On the dollar and cross-asset risk, he points to a crucial level: “The DXY has been rallying and is now approaching a key level at 101, which would be a logical point for it to top. I continue to believe the Trump administration wants a lower dollar.” The path to a crypto bottom, in his cadence, is explicitly tied to policy milestones: “The government reopening provides a clear catalyst to mark the bottom in liquidity conditions. Then, we get QT unwinding Dec 1 and then potentially more Fed actions (such as hints on bills repurchases) on Dec 10. The fiscal deficit will expand significantly starting Jan 1 as the OBBBA will fully kick in.”

He characterizes Bitcoin’s behavior as resilient—“BTC has held in well despite tremendous OG selling, the aftermath of 10/10, and the factors above”—and describes his own playbook accordingly: “I currently have a sizable cash position and plan to aggressively add equities (especially the memory trade) and BTC once the government reopening looks imminent.” Hours later he added, “Bought some BTC. Seeing progress being made towards government reopening and signs that liquidity headwinds have peaked. Risk/reward here is strong with sentiment bombed out.”

When The Liquidity Returns

Raoul Pal, whose framework centers almost entirely on the global liquidity cycle, pushes the same thesis to its logical macro conclusion. “If global liquidity is the single most dominant macro factor then we MUST focus on that,” he writes, before distilling the next year of market structure into a single constraint: “REMEMBER — THE ONLY GAME IN TOWN IS ROLLING $10TRN IN DEBT. EVERYTHING ELSE IS A SIDESHOW. THIS IS THE GAME OF THE NEXT 12 MONTHS.”

In Pal’s telling, the shutdown’s effect is immediate and mechanical—“the gov shutdown has forced a sharp tightening of liquidity as the TGA builds up with no where to spend it. This is not offset by the ability to drain the Reverse Repo (it is drained). And QT drains it further”—and crypto, as the highest-beta liquidity asset, takes the brunt.

The pivot, he argues, is likewise mechanical once fiscal operations restart: “As soon as the gov shutdown ends, the Treasury begins spending $250bn to $350bn in a couple of months. QT ends and the balance sheet technically expands. The Dollar will likely begin to weaken again as liquidity begins to flow.”

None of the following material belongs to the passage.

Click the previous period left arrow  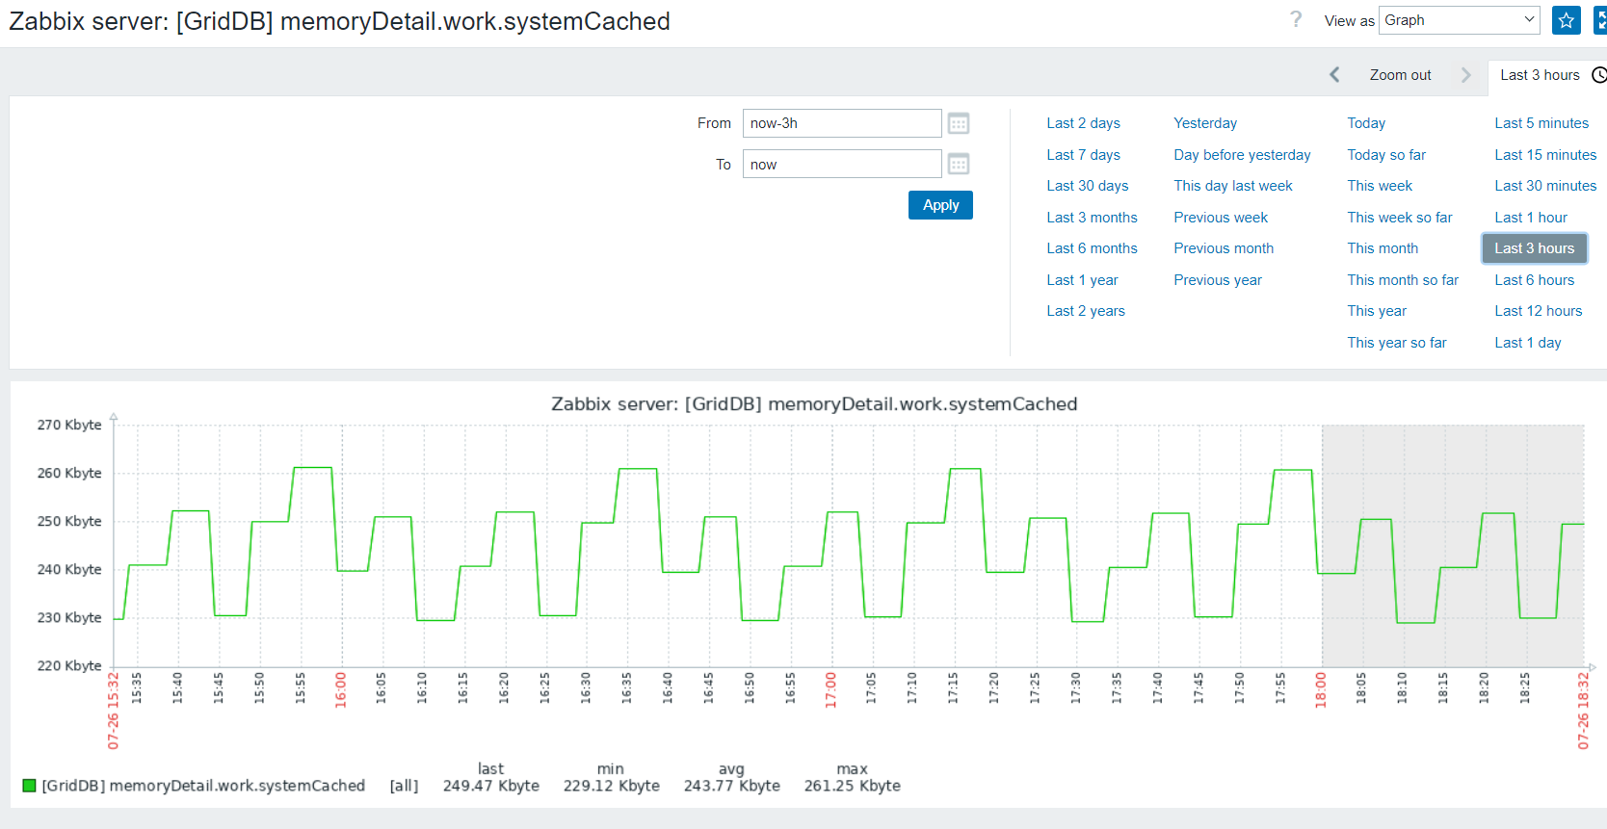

He layers on prospective policy and regulatory catalysts—“SLR changes free up more of the banks balance sheets allowing for credit expansion. The CLARITY Act will get passed, giving the crypto regs so desperately needed for large scale adoption by banks, asset managers and businesses overall. The Big Beautiful Bill then kicks in to goose the economy into the midterms”—and frames the global backdrop as additive, with China’s balance-sheet expansion and Japan’s policy mix supporting a broader risk rally.

His tactical advice is to accept bull-market volatility without over-reacting: “Always remember the Dont Fuck This Up rules… and wait out the volatility. Drawdowns like this are common place in bull markets and their job is to test your faith. BTFD if you can.” The punchline comes down to a single indicator within his dashboard: “td:dr — When this number goes up, all numbers go up.”

GMI Global Liquidity Index

The through-line across both perspectives is the primacy of dollar liquidity—specifically, the interaction of Treasury cash balances, Fed asset purchases or run-off, and the available stock of bank reserves after the Reverse Repo Program has largely normalized. When the TGA rises without offset, it functions as a suction pump on aggregate reserves; when it falls as the Treasury spends, reserves rebuild, the marginal cost of leverage eases, and high-beta assets—crypto first—tend to outperform.

Where does that leave the timing question implied by every red candle on crypto Twitter? Neither source offers a date, but both tether the next leg higher to the same sequence: a resolution in Washington that flips the TGA from hoarding to spending, visible easing in reserve scarcity as QT pauses or is unwound, a swerve lower in the dollar from resistance, and renewed fiscal impulse that re-steepens the growth impulse into 2026.

At press time, the total crypto market cap stood at $3.38 trillion.